» TO DO
Rewrite the lines below as a Markdown table with the columns "Number" and "Line", omitting blank lines. Leave the pictures out of the table.

Pointing records for text and elements
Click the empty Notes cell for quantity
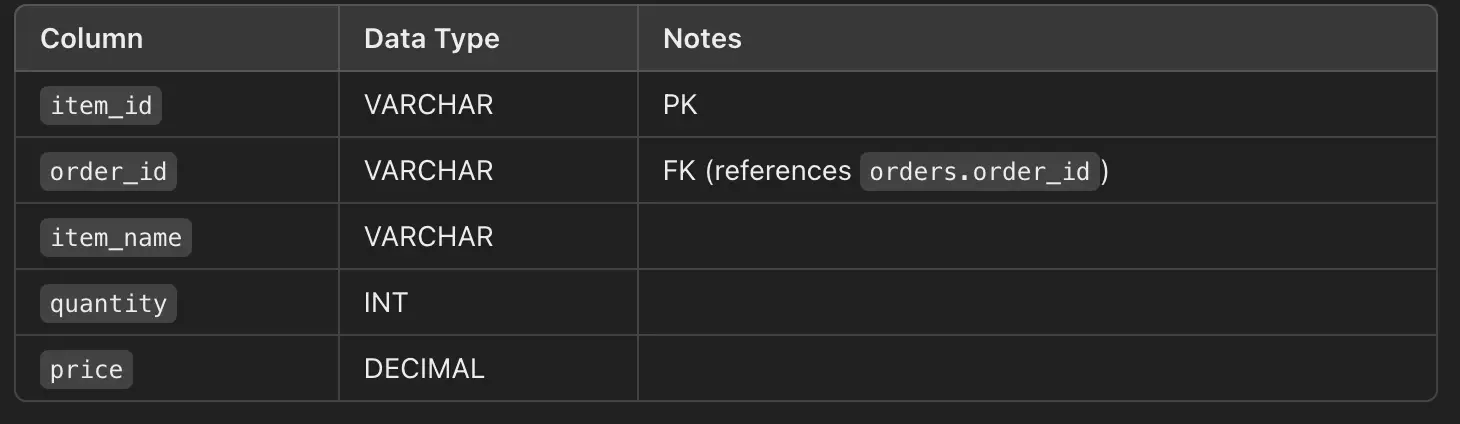This screenshot has height=424, width=1460. click(1036, 303)
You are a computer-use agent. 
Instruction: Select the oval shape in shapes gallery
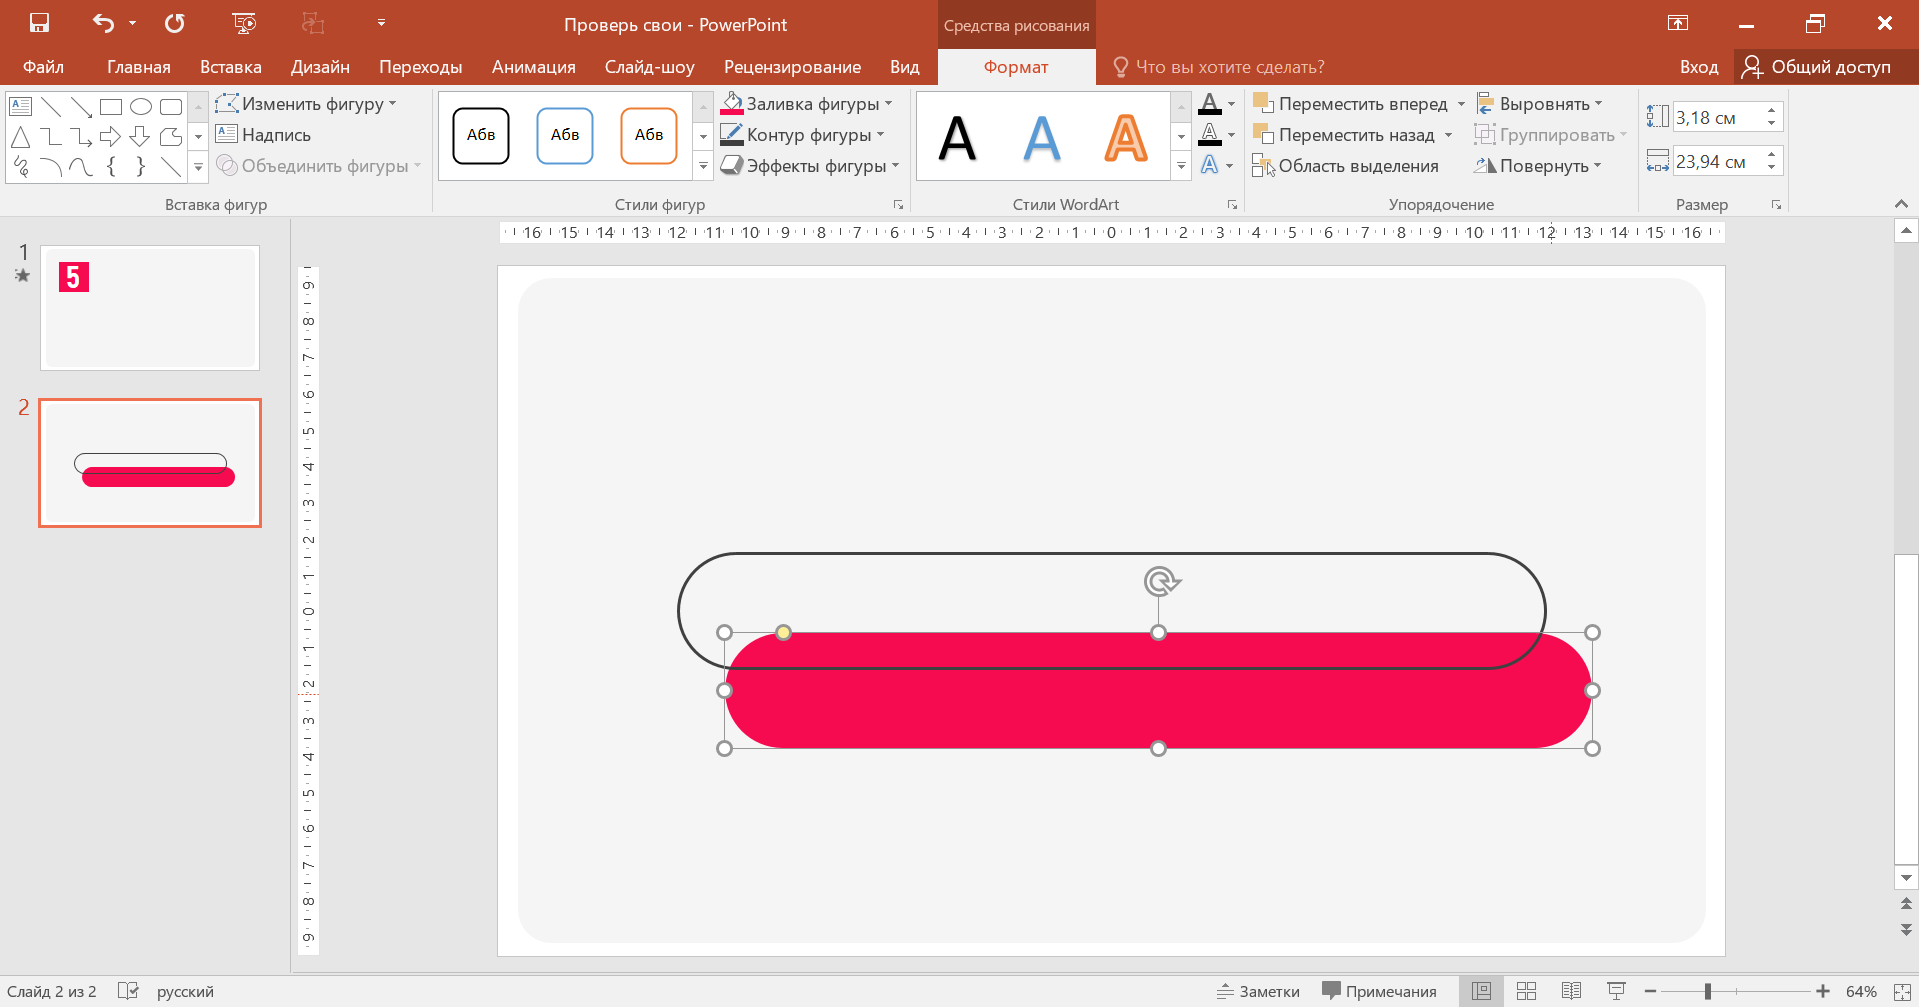point(141,106)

» SOLUTION TO THE PROBLEM
| Number | Line |
|---|---|
| 1 | Click the empty Notes cell for quantity |
| 2 | This screenshot has height=424, width=1460. click(1036, 303) |
| 3 | You are a computer-use agent.  |
| 4 | Instruction: Select the oval shape in shapes gallery |
| 5 | point(141,106) |